Polykey icon indicating copy to clipboard operation
Polykey copied to clipboard

Setting up `diagnostics` Domain for keeping track of some operational metrics

Open CMCDragonkai opened this issue 1 year ago • 0 comments

Specification

Discussion about the #634 #628 and 223c3678ebed6aad1999218d4a15581f48388963 has led to the idea of a diagnostics domain that is useful for keeping some operational metrics.

Note that I'm still of the position that operational logs, the kind that comes out of STDERR should be captured by an orchestrator and that orchestrator can do log analysis, storage, ETL, and visualisation using grafana. This stuff should not be in Polykey core. It just adds too much complexity.

However some level of internal diagnostics may be useful - especially in terms of remote debugging too. Since we have a JS runtime, it should be possible to expose some level of remote debugging, and then keep track of diagnostic statistics about various parts of PK.

A diagnostics domain can be an "internal" domain with no guarantee of API stability that allows us to throw whatever we want in. However from a security POV it's important this does not leak anything important or become a vulnerability.

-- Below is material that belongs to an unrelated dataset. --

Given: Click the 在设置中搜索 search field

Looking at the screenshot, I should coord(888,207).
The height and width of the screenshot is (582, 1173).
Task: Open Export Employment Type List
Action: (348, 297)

Some interesting diagnostics will be about dimensionality of the system and the different domains of the system:

  1. Objects that are live
  2. Uptime of those objects
  3. Memory usage - for detecting memory leaks
  4. CPU usage... etc
  5. Exceptions

Additional context

  • #628 - audit focuses on high level events - it represents user behaviour tracking
  • https://github.com/MatrixAI/js-logger/issues/15 - might be interesting to revisit the opentracing system - the very kind of tracing that is relevant too
  • 223c3678ebed6aad1999218d4a15581f48388963 - see comments about this
  • #598 - recent memory leak debugging that took some time to discover! Has good notes about some of the remote debuggability of node runtimes.

Tasks

  1. ...
  2. ...
  3. ...

CMCDragonkai avatar Nov 17 '23 01:11 CMCDragonkai